# Job A
Answer these about the forum thread on Lincoln's birthday, one per line:
(i) How many dogs did k9capture_16's friend bring over?
(ii) According to MollyWoppy, what is the only present Mollie gets?
(iii) What does Khan call highly overrated?
# Job B
Write out word for word the part of the forum thread on Lincoln's birthday starting at "## DaneMama (Jun" and ending at "a lucky pup!".
# Start of Text passage
# Lincolns Birthday Pictures



## k9capture_16 (Aug 23, 2010)

I decided to have a friend over with his two dogs and decided to hold a little birthday gathering for Lincoln. I put party hats on all of them and necklaces etc just to try to get some cute pictures.


----------



## k9capture_16 (Aug 23, 2010)

More


----------



## k9capture_16 (Aug 23, 2010)

More





































Again, I am so not normal LOL


----------



## coolstorybro (Nov 3, 2010)

lovely pics!


----------



## AdrianVall (Aug 26, 2010)

hahahaha! That is just awesome! LOL. Love the birthday hat pictures. Happy birthday Lincoln!!   Awesome pictures. Looks like they had a good time.


----------



## DaneMama (Jun 27, 2008)

Happy birthday to Lincoln! Awesome photos :wink:


----------



## MollyWoppy (Mar 19, 2010)

Had to hide these pictures whilst I was looking at them - Mollies birthday is coming up and I don't want her getting any fancy ideas. (The only present she gets is me making a toast with a glass of wine :smile.
Neat photo's, the cake made me laugh. He's a lucky pup!


----------



## John Rambo (Sep 27, 2010)

cute cake!


----------



## Khan (Jan 17, 2010)

Normal is highly overrated!! 
The hat coming off, only to be eaten is great!
Happy Birthday Lincoln


----------



## stajbs (Jun 5, 2010)

Happy Birthday Lincoln. Looks like he had a great Birthday party!!


----------



## tippmindy (Nov 6, 2010)

Happy Birthday Lincoln, and many more to come....looks like they had great fun, eats and cake....you throw a great Birthday party!!!


----------



## wags (Jan 31, 2009)

OMG!!!!!!!!!!!!!!!! That is so darn cute! That cake you deserve an award! The cute pictures with the hats! so darn clever so darn cute! :biggrin:


----------
# End of Text passage
# Start of Data block
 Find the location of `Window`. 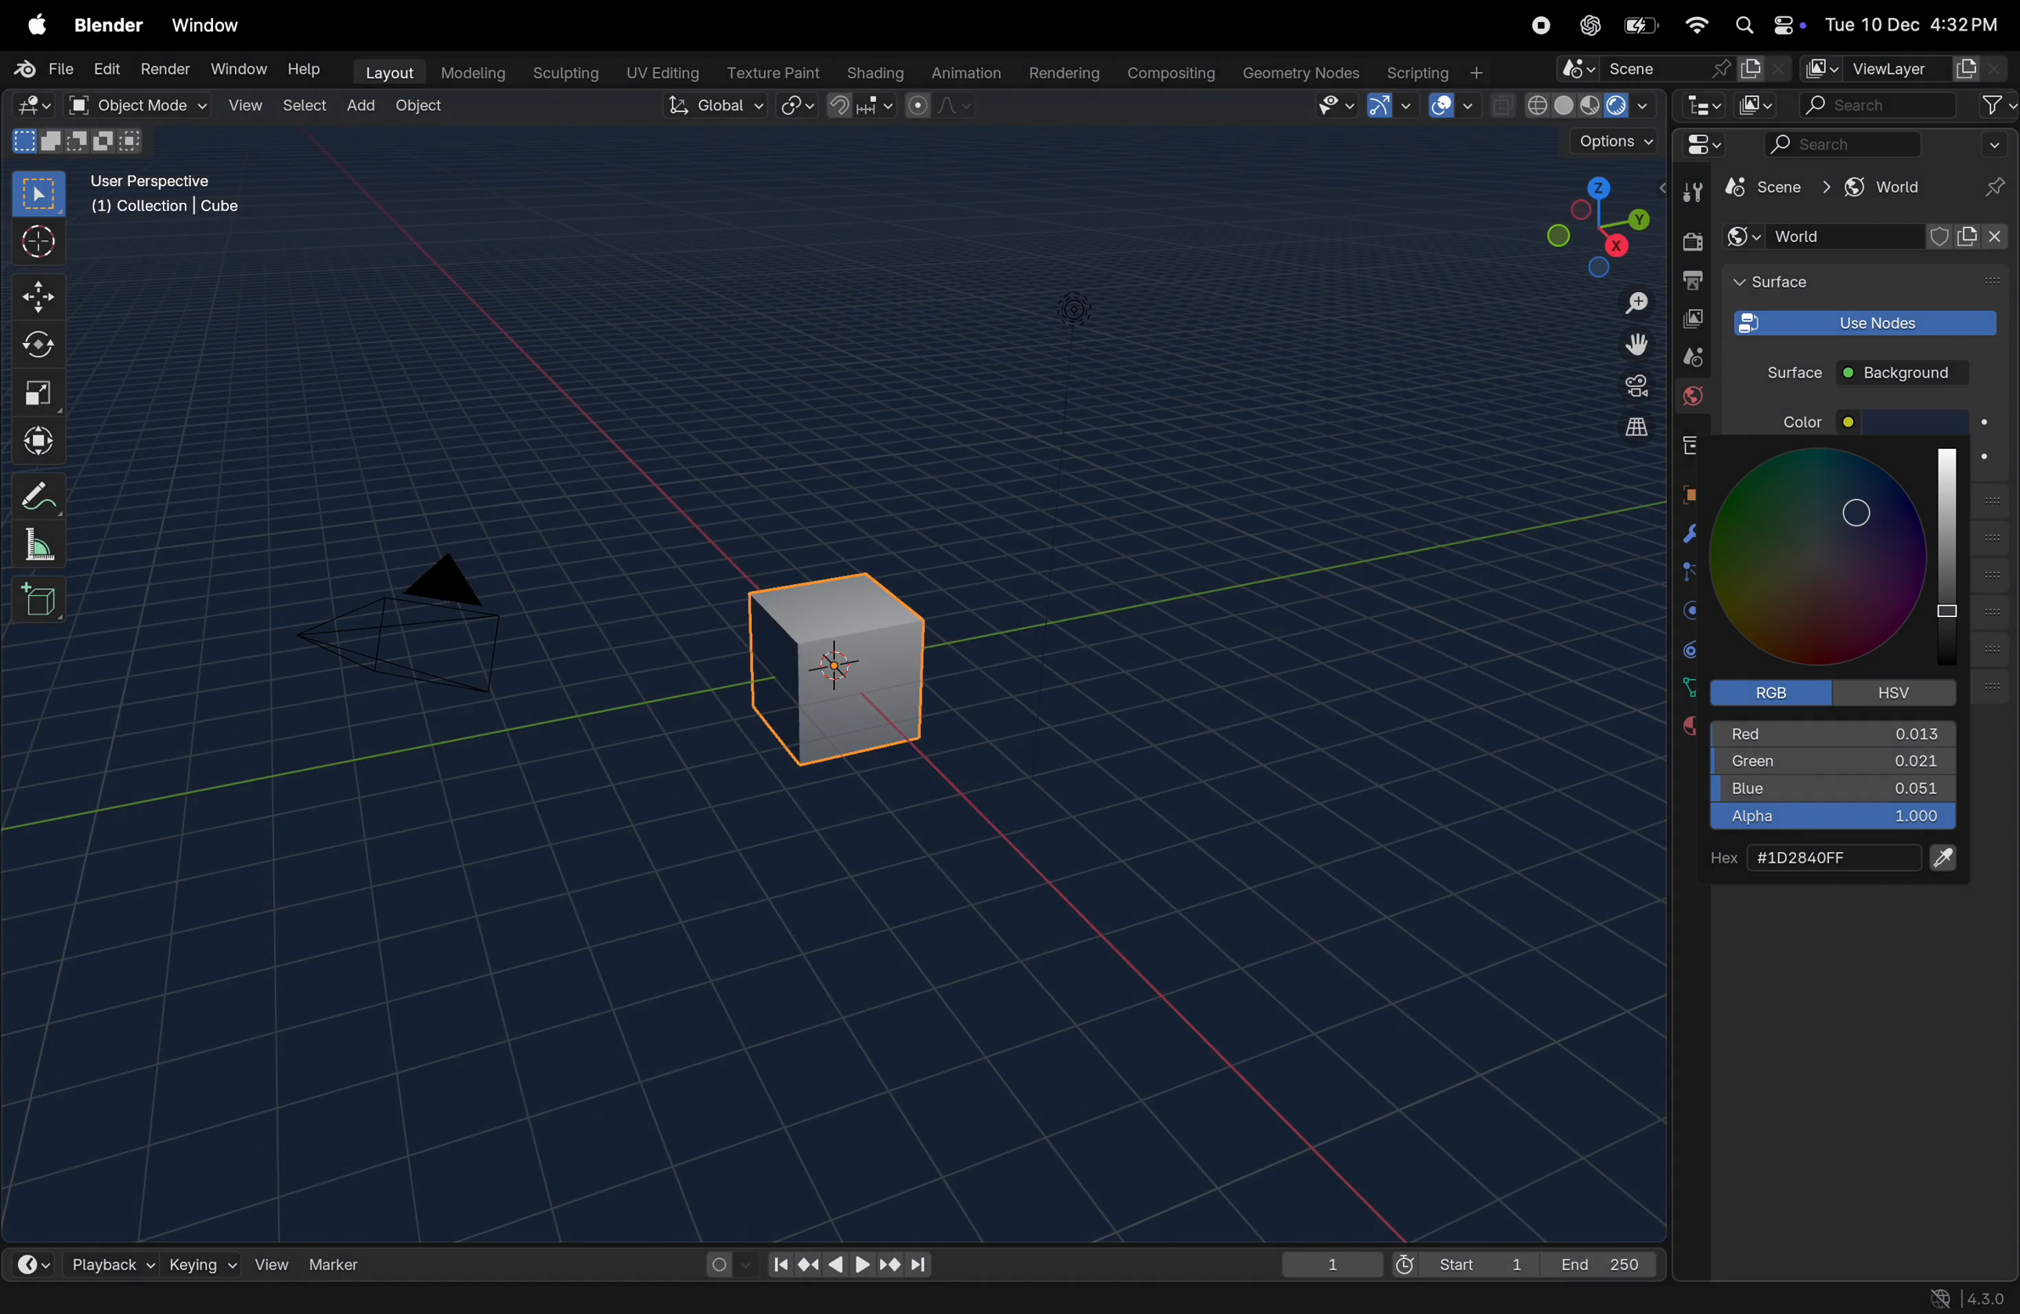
# End of Data block
# Exercise output A
(i) Two.
(ii) MollyWoppy making a toast with a glass of wine.
(iii) Normal.

# Exercise output B
## DaneMama (Jun 27, 2008)

Happy birthday to Lincoln! Awesome photos :wink:


----------



## MollyWoppy (Mar 19, 2010)

Had to hide these pictures whilst I was looking at them - Mollies birthday is coming up and I don't want her getting any fancy ideas. (The only present she gets is me making a toast with a glass of wine :smile.
Neat photo's, the cake made me laugh. He's a lucky pup!